In my childhood, it seemed that everybody's Mum had a can of metal polish which was brought out regularly. 
Boys' Brigade Belt Badges, Brownie badges, Nurses' belt buckles, brass blazer buttons - all these garments needed frequent polishing.
And then there was the brass coal scuttle, the ornament made from an old WW1 shell which Grandad brought back from the trenches, ashtrays, Granny's silver teapot...all needed buffing up.My posh friend Dot had Duraglit- which was impregnated wadding - but we just used the liquid Brasso and a bit of Dad's old vest.
There was always something wanting some elbow grease to bring out the shine.

Do the younger generation ever use it? In these days of stainless steel cutlery and dishwashers, who wants to polish up a serving spoon?
In National Trust properties, I understand that there is an annual polishing of all the copper and brassware and then the rest of the year these items are just buffed up with a soft cloth. 
But Brasso has its uses even in the 21st Century home - some of them have very little to do with brass teatrays.
For instance, try these ideas [but carefully]
  • Brasso can be used to polish CDs, DVDs, screens, and pools in order to repair scratches. It is a mild solvent and an extremely fine abrasive, so when applied to the reflective surface of the disc and rubbed radially [in straight lines between the edge and centre], it can smooth scratches and reduce their effect.
  • Rub Brasso with a soft cloth onto Lego minifigures to remove markings.
  • Watch enthusiasts use it to polish scratches out of acrylic crystals on watches.
  • Brasso can be successfully used to take minor (white) heat marks out of French polished wooden surfaces. The fine abrasive cuts through the surface and allows the solvent into the wax and lacquer layer. The surface should be properly cleaned and waxed after this treatment.
  • Used gently, and in moderation, Brasso will restore Bakelite (Telephones, appliances etc.)
I love these wonderful old adverts. Use Brasso and make friends! Here are a few tips if you are using Brasso just as a regular metal polish 
  • if cleaning buttons or buckles on garments, then cut a slit in a piece of old card, and slide it under the button so that the surrounding fabric is covered, and doesn't get marked by the polish
  • a soft cloth is great - but for detailed work, an old toothbrush may be even better
  • Food utensils [serving spoons etc] should be well washed in hot soapy water after polishing to remove any polish residue, before they come into contact with food.
  • wear an apron, and gloves [Marigolds, or latex, or be like a traditional butler and wear soft cotton ones] These will protect your clothes and your hands.
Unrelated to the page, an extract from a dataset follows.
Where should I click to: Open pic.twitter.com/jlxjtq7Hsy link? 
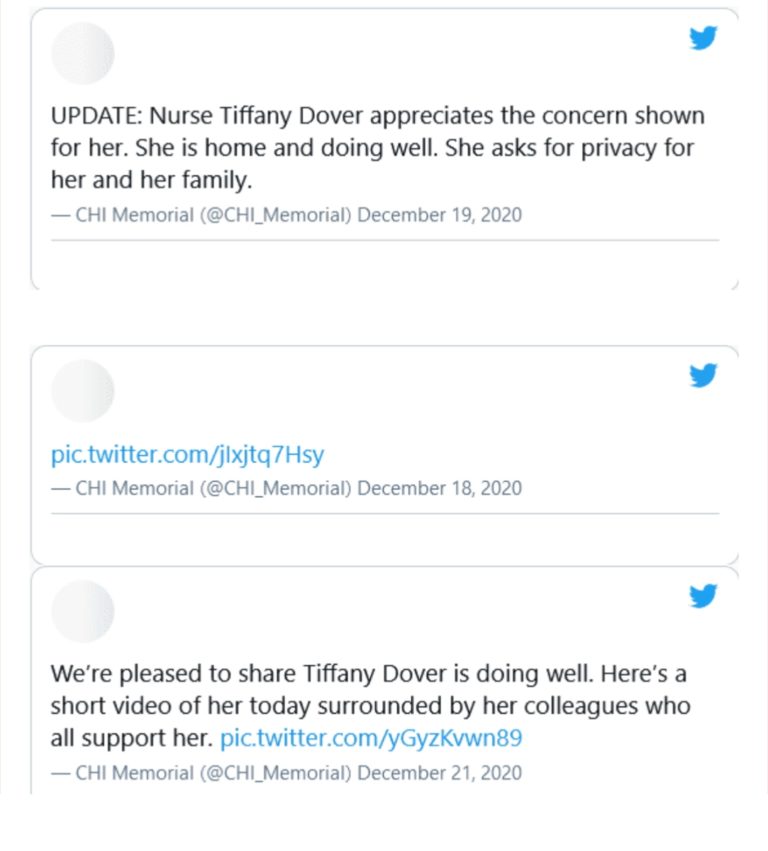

Finally - if you have one small item needing polishing and you have no Brasso, then use 1 tablespoon of brown/HP sauce on a soft cloth. If the item is really tarnished, stir in 1 tsp bicarbonate of soda to make a paste. Rub in, polish off, and rinse well.
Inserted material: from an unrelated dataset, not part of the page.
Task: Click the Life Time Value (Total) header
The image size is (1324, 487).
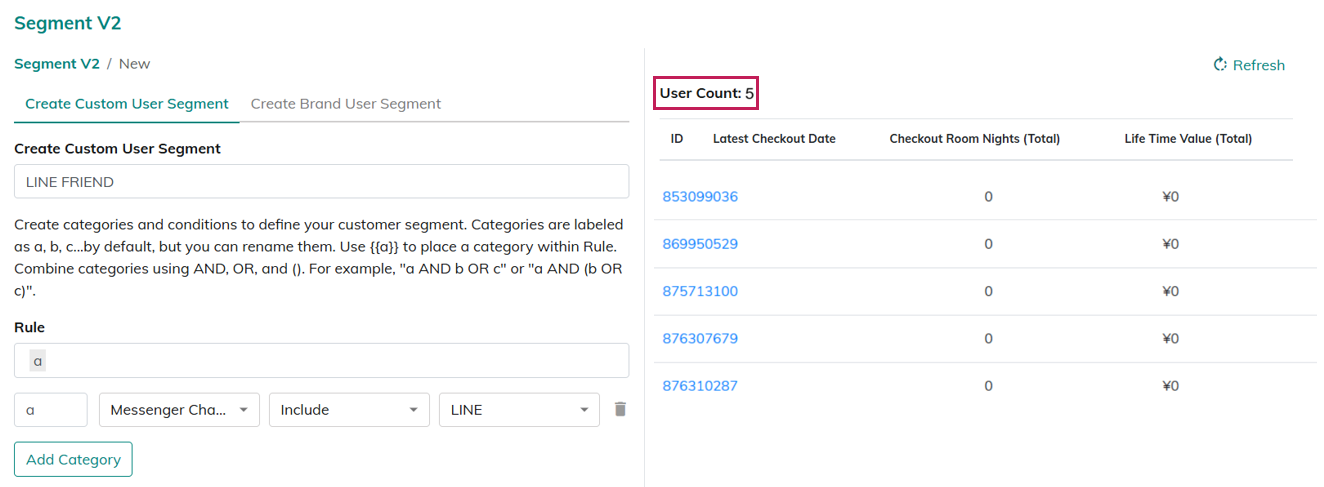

  1. The tins don't seem to be around now, only wadding, sadly.

    1. Our Sainsburys still has it, as does Wilko. I prefer the liquid to the wadding.

  2. I like your instruction to 'watch enthusiasts use it to polish scratches out of acrylic crystals on watches', but I don't think it will catch on as a spectator sport.

  3. I like the tip of using a card with a slit under the button.